『日本書紀』によれば、御祭神・経津主大神は鹿島神宮の御祭神である武甕槌大神〔たけみかづちのおおかみ〕とともに天降り、大国主命と国譲りの交渉をしたとされる。その後、東国各地を平定し、この地に鎮まった。社伝によれば神武天皇18年(A.D.643)の鎮座という。
古代、霞ヶ浦・北浦一帯は香取の海と呼ばれる内海であり、香取・鹿嶋の両神宮は、その入口を抑える軍事的にも重要な拠点であった。そのため、古くから朝廷の崇敬極めて篤く、延喜式において神宮の名を称するのは、伊勢の皇大神宮の他では香取・鹿島の両神宮のみである。
古くより祭神の子孫である香取氏が大禰宜〔おおねぎ〕として累代仕えた。後に大中臣氏が宮司を世襲するようになり、以来、江戸時代まで両氏が祭祀を司った。
神護景雲2年(768)経津主大神は春日大社の第二殿に迎えられている。弘仁3年(812)には鹿島神宮・住吉大社とともに20年に一度の式年造替にあたっては、正殿のみ造替することが定められた。斉衡3年(856)には正一位勲一等に極位した。延喜式では名神大社とされ、月次・新嘗の官幣に預かっている。

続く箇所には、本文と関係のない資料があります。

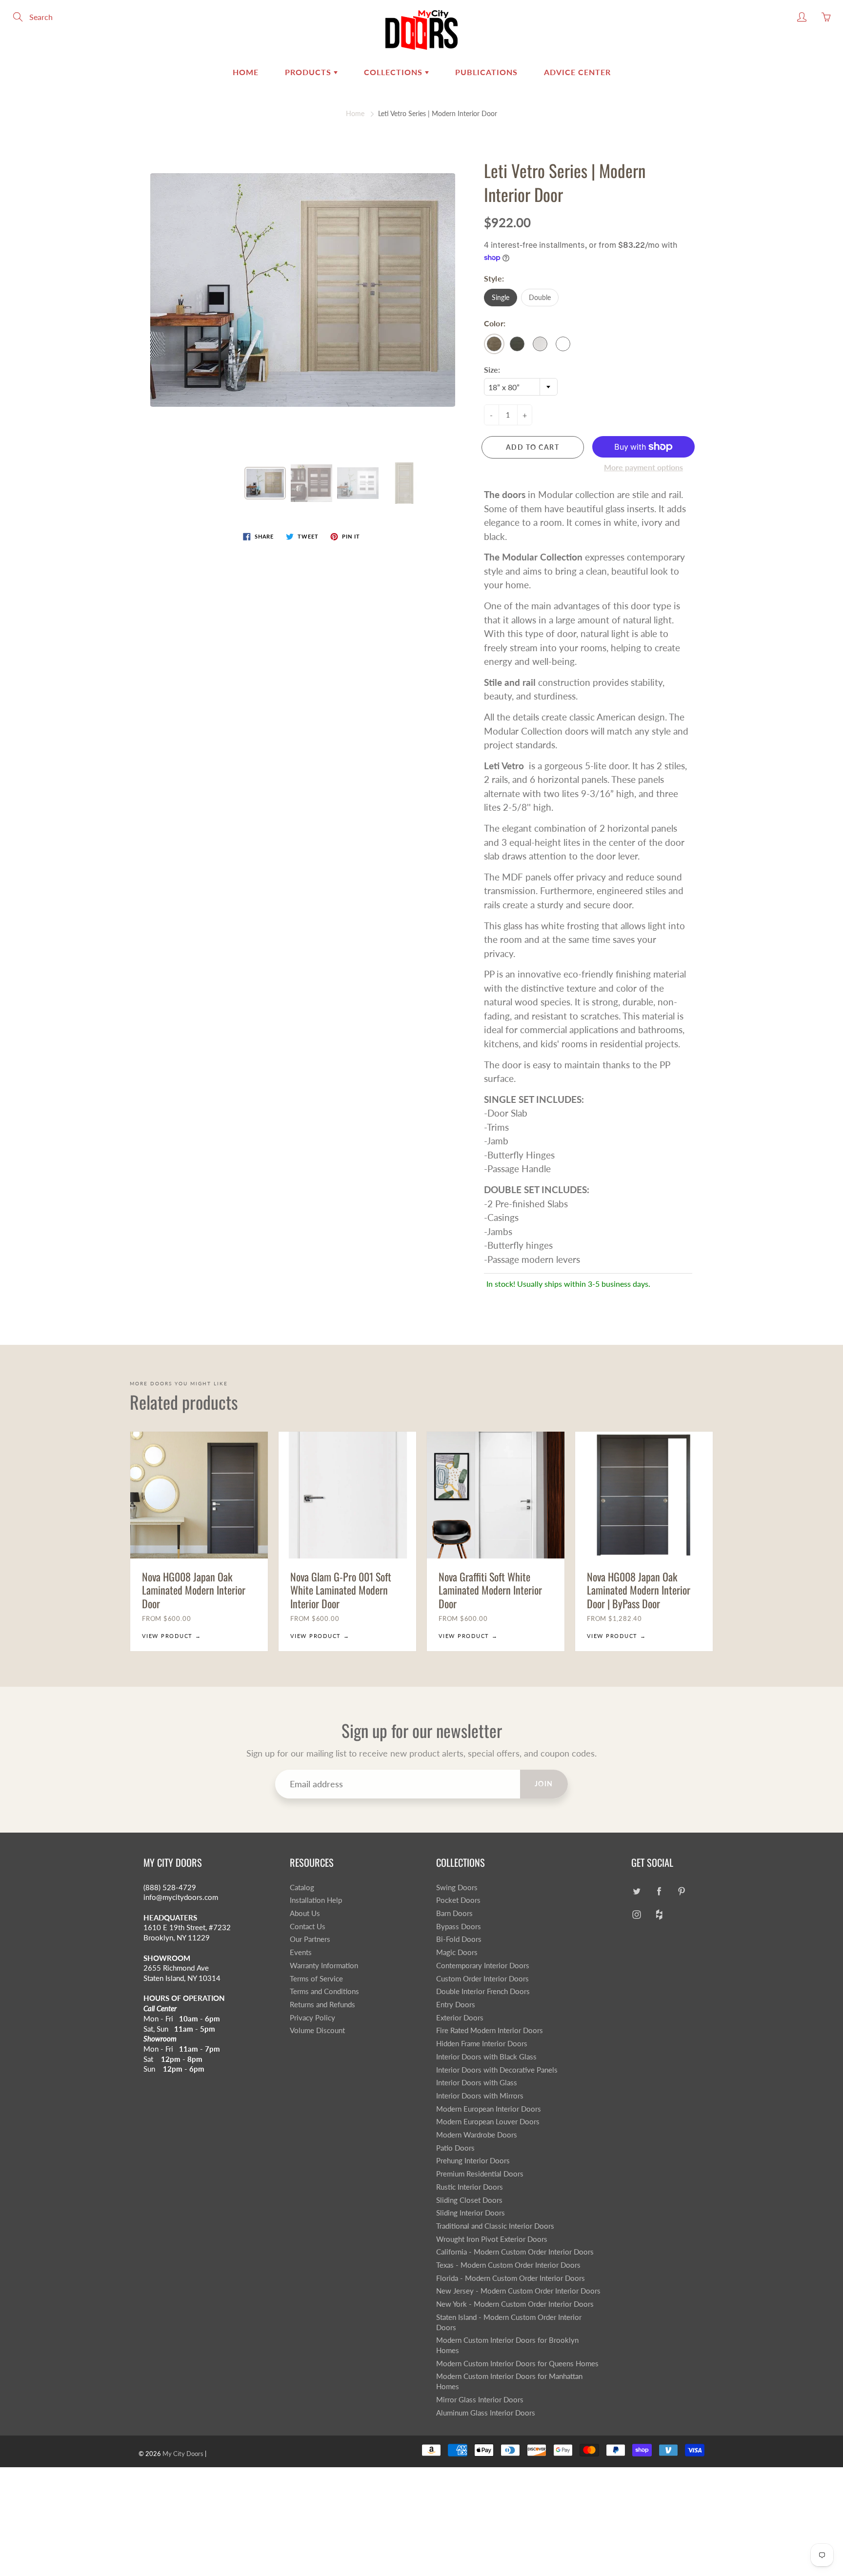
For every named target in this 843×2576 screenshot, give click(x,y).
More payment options (643, 467)
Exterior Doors (459, 2018)
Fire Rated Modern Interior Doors (489, 2030)
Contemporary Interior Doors (482, 1965)
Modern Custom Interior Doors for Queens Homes (517, 2363)
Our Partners (310, 1939)
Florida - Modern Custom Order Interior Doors (510, 2278)
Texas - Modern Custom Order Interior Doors (508, 2265)
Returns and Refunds (322, 2004)
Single (500, 297)
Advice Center (577, 72)
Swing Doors (457, 1887)
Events (301, 1952)
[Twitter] (636, 1891)
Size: (492, 369)
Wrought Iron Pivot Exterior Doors (491, 2239)
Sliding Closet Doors (469, 2200)
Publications (486, 72)
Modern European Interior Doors (488, 2109)
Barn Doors (454, 1913)
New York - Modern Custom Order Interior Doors (515, 2304)
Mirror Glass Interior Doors (479, 2400)
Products (309, 72)
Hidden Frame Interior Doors (481, 2043)
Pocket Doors (458, 1900)
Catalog (302, 1887)
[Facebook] (658, 1891)
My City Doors (182, 2453)
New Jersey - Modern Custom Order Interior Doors (518, 2291)
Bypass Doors (458, 1926)
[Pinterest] (681, 1891)
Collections (394, 72)
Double (540, 297)
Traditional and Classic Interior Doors (495, 2226)
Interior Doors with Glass (476, 2082)
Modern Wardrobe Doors (476, 2135)
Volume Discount (317, 2030)
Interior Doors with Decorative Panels (497, 2070)
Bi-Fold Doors (459, 1939)
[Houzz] (658, 1914)
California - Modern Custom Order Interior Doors (515, 2252)
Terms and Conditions (324, 1991)
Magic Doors (457, 1952)
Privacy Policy (312, 2018)
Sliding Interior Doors (470, 2213)
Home (246, 72)
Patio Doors (455, 2148)
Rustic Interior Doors (469, 2187)
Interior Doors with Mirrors (479, 2096)
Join (544, 1783)
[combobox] (521, 387)
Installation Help (316, 1900)
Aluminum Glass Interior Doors (485, 2413)
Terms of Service (316, 1979)
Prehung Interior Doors (473, 2161)
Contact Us (307, 1926)
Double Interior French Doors (483, 1991)
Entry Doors (455, 2004)
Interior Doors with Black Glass (486, 2057)
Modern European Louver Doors (488, 2121)
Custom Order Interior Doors (482, 1979)
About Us (305, 1913)
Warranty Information (324, 1965)
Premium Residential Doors (479, 2174)
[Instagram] (636, 1914)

中世には下総国一宮とされ、朝廷のみならず武家の崇敬も篤かった。また、武芸の神として武道家の尊崇を受けた。天正19年(1591)徳川家康は社領1千石を寄進している。また、現在の社殿は元禄13年(1700)徳川綱吉によって造営されたものである。
明治4年(1871)官幣大社に列し、昭和17年(1942)には勅祭社とされた。四方拝でも御拝の対象となっている。
12年に1度、午年には式年大祭があり、盛大な神幸祭が行われる。4月15日、氏子千人余が随行する神幸行列が津宮へ進み、鳥居河岸から御座船に乗って船上祭を行う。さらに鹿島神宮による御迎祭の後、御旅所へ。翌16日、行列は佐原の町を巡って、神宮へと戻る。
経津主大神の荒御魂を祀る奥宮の近くには「要石〔かなめいし〕」がある。鹿島神宮のものと同じく、地震を起こす大ナマズの頭を抑えているとされる。水戸光圀が鹿島神宮を参拝した際に掘らせたが、その根元に到達することはできなかったという。